Archive for the ‘Review’ Category
Relational Database Index Design and the Optimizers. By Tapio Lahdenmaki and Mike Leach, Wiley 2005. (Here’s a link to the publisher’s site).
I picked this book up on the advice of an Oracle expert, and after one of my colleagues had read it and mentioned it to me. The focus is on how to design indexes that will produce the best performance for various types of queries. It goes into quite a bit of detail on how databases execute specific types of queries, including sort-merge joins and multiple index access, and develops a generic cost model that can be used to produce a quick upper-bound estimate (QUBE) for the execution time of a query. The book focuses on DB2, Oracle, and SQL Server, but applies equally well to MySQL and PostgreSQL.† I learned a lot from this book, and will add it to my list of essential books.
There are too many myths and rules of thumb about index design. This book debunks them pretty thoroughly. It walks the reader through the process of understanding what a database does to execute a query, and how much that costs; and then what a database does to execute a data modification, and how much that costs. Given this knowledge, you can answer questions such as “what is the ideal index for each of these two queries?” and “should the queries have separate indexes, or is it better to find a compromise that will be good for both of them?” and even “how much slower will the compromise be for each query?” In many cases, the results are non-obvious, and often don’t agree with the rules of thumb you might have been taught. Generally, the book concludes, we should use indexes much more than we often do, and we should not hold irrational fears about the cost of maintaining indexes.
After reading this book, you’ll understand what makes an index good or bad for a query (a three-star ranking system), what makes a query possible or impossible to index ideally, the quick upper-bound estimate of execution time, the Basic Question, finding the cheapest adequate index, difficult predicates, index slices, and a host of other valuable concepts. In addition, there’s an entire chapter on a method for finding queries that are not well indexed. Some of the methods in this book are things I already had notes to implement in Maatkit tools, but others are new to me. The method of finding promising culprits is something I learned in this book, and I think it’s very valuable for a tool such as mk-query-digest with the Percona enhancements to the slow query log.
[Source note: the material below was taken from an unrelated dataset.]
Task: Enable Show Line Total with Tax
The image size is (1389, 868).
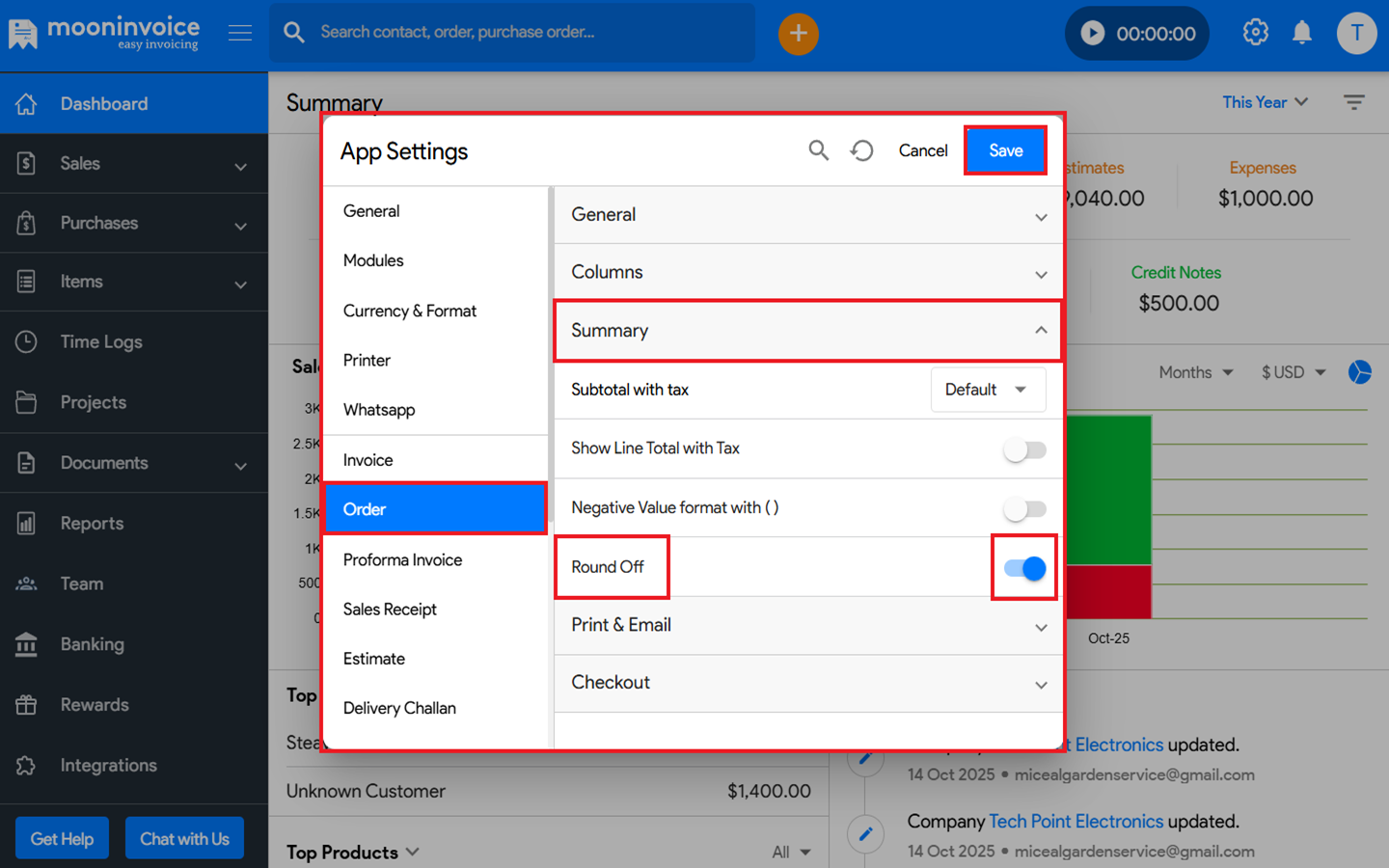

There are a few things I’ll point out so it doesn’t seem like an unqualified endorsement. One, the book is not as easy to read as it could be. The editors should have removed 99% of the places where the authors italicized or otherwise emphasized words; there’s a lot of emphasis on relatively unimportant or random words. Barely a sentence is free of italics. Second, the book was written in 2005 and today’s machines have much more memory. (This generally makes the book’s points more valid, not less valid.) Finally, the cost model is based on spinning disks, and the QUBE method needs slightly different parameters to work correctly on solid-state storage, or indeed even many modern SANs. However, that’s not a big deal — just measure your storage system’s performance, plug in the correct random versus sequential access time, and the model is still valid.
† Note that although PostgreSQL does not yet support index-only queries, which is a major focus of the book, the various cost models apply equally well. One must simply account for the cost of the table access, and not assume that the index is the only thing that’s touched by the query. In general, you’re going to need to know the internals of your database server to apply this book’s wisdom.
Of all the books I’ve reviewed, this one has taken me the longest to study first. That’s because there is a lot of math involved, and Neil Gunther knows a lot more about it than I do. Here’s the short version: I’m learning how to use this in the real world, but that’s going to take many months, probably years. I’ve already spent about 10 months studying this book, and have read it all the way through twice — parts of it five times or more. Needless to say, if I didn’t think this was a book with value, I wouldn’t be doing that. But you’ll only get out of this book what you put in. If you want to learn a wholly new way to understand software and hardware scalability, and how to do capacity planning as a result, then buy the book and set aside some study time. But don’t think you’re going to breeze through this book and end up with a simple N-step method to take capacity forecasts to your boss. If you want that, buy John Allspaw’s book instead. (If you’re reading this blog post, you need that book.)
I don’t want to spend a lot of time talking about Neil’s method, because honestly the book isn’t about the method first and foremost, and I think many readers will have a hard time digging the capacity planning method out of the math-ness. This book is, in a sense, a textbook or workbook for his training courses. It begins with a lot of general topics, such as how managers think about capacity, risk, what’s needed in the world of businesses that are driven by Wall Street, ITIL, and so on. Then there’s the mathematical background for the rest of the book, things like significant digits and expressing error.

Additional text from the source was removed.